Revertra ace qpcr rt kit

Real-time PCR was carried out to analyze the mRNA levels of ABCB1 and ABCG2. Cells were incubated in 6-well plates and allowed to become adherent overnight. Then, the cells were exposed to the test compound LS-2-3j (0, 0.25, 0.5 and 1 μmol/L) for 24 or 48 h. After that, RNA was extracted by the RNeasy Mini Kit (QIAGEN) according to the manufacturer’s instructions.
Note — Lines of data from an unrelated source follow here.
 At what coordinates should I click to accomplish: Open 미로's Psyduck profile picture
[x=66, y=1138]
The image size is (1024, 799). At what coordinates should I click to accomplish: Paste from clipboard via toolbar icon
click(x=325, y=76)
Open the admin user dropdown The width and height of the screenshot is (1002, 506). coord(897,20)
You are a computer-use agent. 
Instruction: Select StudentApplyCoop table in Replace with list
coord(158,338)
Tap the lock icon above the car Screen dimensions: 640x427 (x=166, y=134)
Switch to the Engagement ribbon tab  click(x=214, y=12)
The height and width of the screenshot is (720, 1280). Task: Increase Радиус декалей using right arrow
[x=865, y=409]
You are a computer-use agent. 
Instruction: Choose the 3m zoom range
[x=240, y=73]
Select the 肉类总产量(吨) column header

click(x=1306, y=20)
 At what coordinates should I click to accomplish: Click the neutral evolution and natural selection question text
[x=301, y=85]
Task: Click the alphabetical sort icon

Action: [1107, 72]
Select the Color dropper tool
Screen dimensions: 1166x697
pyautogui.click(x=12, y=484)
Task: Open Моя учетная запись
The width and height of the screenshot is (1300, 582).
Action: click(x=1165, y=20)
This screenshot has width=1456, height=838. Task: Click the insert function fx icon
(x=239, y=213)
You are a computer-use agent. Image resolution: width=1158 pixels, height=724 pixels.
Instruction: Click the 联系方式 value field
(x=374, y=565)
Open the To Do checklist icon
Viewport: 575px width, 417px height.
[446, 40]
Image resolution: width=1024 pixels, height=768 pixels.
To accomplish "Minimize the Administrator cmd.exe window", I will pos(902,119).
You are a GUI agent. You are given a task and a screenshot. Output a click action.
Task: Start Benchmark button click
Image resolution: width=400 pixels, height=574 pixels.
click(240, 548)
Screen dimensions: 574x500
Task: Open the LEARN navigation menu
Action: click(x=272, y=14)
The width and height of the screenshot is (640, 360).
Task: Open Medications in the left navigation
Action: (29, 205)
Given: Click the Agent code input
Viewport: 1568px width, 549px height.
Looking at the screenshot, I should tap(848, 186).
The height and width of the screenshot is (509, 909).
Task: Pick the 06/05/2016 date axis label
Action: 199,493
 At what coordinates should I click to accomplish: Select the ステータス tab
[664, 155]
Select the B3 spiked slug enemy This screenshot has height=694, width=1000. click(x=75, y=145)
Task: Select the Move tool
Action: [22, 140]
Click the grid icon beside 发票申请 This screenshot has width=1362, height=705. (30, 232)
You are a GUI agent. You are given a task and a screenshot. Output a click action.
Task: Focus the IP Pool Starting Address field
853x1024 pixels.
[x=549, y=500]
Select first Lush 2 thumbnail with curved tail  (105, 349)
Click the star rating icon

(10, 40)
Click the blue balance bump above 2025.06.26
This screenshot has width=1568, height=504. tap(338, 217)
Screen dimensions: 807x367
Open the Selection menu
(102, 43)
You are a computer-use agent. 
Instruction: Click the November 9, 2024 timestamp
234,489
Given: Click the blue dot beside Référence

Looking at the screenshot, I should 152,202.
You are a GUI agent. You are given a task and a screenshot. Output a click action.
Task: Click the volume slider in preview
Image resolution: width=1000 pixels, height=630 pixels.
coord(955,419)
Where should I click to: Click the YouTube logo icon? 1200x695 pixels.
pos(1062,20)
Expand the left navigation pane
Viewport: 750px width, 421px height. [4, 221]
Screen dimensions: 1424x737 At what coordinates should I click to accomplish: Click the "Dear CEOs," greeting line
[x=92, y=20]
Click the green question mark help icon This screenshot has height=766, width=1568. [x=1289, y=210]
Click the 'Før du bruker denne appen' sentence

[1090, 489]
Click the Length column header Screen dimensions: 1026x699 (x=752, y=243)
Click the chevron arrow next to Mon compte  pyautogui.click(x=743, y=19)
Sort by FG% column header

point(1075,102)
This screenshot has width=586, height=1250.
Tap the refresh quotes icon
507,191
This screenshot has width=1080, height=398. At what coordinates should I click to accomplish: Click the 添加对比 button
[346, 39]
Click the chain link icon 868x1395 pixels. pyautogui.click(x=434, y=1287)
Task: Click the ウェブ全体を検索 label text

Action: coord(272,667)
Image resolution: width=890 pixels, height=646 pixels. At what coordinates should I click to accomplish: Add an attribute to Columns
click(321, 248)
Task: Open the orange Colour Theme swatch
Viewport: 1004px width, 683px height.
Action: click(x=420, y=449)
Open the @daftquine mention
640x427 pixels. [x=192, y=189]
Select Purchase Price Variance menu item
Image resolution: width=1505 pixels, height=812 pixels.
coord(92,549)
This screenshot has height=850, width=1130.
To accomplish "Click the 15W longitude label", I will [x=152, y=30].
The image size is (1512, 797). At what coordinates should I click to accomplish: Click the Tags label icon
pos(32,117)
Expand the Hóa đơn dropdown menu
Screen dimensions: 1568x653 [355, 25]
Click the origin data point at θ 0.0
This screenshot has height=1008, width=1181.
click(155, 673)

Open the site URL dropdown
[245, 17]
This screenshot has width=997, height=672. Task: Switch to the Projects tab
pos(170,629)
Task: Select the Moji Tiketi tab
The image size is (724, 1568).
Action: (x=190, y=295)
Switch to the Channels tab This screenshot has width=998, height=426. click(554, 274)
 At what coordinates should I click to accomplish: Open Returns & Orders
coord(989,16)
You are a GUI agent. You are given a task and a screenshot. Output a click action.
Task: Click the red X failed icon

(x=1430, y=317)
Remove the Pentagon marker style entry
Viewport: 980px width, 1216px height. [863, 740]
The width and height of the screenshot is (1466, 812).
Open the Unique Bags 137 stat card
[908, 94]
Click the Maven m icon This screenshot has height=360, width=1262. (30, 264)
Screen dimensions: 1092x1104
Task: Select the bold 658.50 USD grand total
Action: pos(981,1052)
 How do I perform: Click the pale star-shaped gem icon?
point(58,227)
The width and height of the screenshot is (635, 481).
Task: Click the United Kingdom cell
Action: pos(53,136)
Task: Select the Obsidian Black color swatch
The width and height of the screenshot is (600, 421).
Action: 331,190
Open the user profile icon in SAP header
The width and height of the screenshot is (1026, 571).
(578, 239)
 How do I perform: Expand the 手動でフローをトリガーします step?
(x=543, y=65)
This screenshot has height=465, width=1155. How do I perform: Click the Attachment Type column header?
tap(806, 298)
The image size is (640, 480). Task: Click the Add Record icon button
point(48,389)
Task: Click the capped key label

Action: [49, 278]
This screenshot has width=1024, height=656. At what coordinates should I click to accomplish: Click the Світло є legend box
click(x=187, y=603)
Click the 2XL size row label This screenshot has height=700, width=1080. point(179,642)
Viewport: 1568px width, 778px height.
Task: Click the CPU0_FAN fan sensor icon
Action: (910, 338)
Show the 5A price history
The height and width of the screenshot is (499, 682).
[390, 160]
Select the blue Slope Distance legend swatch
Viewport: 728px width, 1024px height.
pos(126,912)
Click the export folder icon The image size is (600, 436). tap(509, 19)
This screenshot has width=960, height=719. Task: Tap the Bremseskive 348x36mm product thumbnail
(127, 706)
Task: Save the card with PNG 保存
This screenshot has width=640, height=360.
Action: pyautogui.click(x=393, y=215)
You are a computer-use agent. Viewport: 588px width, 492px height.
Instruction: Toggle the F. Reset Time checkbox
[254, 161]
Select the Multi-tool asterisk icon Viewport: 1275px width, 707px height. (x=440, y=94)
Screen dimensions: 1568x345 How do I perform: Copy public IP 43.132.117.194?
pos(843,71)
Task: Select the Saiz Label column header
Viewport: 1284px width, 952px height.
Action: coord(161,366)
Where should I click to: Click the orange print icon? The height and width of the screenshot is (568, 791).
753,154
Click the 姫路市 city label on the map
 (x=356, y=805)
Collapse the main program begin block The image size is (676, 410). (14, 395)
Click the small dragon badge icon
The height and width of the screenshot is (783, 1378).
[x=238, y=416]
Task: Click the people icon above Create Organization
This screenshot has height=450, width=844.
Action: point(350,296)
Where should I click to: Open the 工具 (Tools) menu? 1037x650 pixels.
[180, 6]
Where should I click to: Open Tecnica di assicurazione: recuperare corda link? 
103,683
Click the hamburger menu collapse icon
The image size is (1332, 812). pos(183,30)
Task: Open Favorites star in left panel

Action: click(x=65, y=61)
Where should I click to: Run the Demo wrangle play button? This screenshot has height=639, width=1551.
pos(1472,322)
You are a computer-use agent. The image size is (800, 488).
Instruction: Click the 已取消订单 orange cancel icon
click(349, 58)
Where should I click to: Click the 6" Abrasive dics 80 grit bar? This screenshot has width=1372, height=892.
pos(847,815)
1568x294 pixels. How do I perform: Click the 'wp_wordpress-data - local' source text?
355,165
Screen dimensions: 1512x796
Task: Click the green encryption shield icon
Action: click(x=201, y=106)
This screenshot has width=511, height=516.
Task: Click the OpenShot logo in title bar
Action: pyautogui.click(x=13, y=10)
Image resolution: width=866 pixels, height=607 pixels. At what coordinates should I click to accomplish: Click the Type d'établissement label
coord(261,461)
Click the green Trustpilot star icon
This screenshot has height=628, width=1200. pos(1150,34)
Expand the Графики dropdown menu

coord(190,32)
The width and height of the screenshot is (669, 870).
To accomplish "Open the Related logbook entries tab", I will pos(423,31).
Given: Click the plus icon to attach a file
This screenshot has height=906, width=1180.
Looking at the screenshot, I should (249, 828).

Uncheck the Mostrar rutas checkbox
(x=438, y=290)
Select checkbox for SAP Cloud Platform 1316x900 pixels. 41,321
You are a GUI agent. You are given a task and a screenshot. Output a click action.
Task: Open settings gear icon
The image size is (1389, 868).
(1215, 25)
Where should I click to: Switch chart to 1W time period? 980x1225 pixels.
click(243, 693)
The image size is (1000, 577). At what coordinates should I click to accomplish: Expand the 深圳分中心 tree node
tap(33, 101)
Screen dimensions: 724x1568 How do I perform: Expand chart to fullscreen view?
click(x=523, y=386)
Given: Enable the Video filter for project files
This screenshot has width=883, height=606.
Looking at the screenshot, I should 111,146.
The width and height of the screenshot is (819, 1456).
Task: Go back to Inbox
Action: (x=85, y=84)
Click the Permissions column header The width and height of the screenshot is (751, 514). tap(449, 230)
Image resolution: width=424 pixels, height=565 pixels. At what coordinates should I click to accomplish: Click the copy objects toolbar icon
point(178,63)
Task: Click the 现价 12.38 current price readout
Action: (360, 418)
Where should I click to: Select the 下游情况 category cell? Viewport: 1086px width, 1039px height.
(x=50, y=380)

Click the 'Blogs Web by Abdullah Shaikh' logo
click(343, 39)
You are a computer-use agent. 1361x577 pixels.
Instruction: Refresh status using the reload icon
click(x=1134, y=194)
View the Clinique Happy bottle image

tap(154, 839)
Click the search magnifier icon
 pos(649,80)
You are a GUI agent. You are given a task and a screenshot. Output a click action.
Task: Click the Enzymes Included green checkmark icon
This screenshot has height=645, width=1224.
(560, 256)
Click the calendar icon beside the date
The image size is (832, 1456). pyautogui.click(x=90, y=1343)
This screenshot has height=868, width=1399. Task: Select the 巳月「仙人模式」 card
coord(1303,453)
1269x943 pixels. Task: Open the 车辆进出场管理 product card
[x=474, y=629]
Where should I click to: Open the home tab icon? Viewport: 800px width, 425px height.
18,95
Then, cDNA was synthesized through reverse transcription using the Rever Tra Ace qPCR RT kit (QIAGEN) and according to the related instructions. PCR amplification was performed in an 8-tube strip format (Axygen, Union City, CA, USA) in triplicate. For each reaction, 1 μL SYBR Green PCR Master Mix (1×), 1 μL forward and reverse primer (10 μmol/L), and 1 μL template cDNA were added to a final volume of 20 μL with diethyl pyrocarbonate (DEPC) water. Primers were based on the ABCB1 gene (forward: 5′-CCATGGAGAAGGCTGGGG-3′, reverse: 5′-CCAAGTTGTCATGGATGACC-3′), the ABCG2 gene (forward: 5′-GCCATAGCAGCAGGTCAG-3′, reverse: 5′-AGCCGTAAATCCATATCGTG-3′), and the GAPDH gene (forward: 5′-GACCTGACCTGCCGTCTA-3′, reverse: 5′-AGGAGTGGGTGTCGCTGT-3′). Reactions were performed for 45 cycles of sequential denaturation at (95 °C, 2 min), annealing (58 °C, 15 s) and extension (72 °C, 20 s). All primers in the above experiments were synthesized by Rui Bochenko Biological Technology Co., Ltd. (Qingdao, China).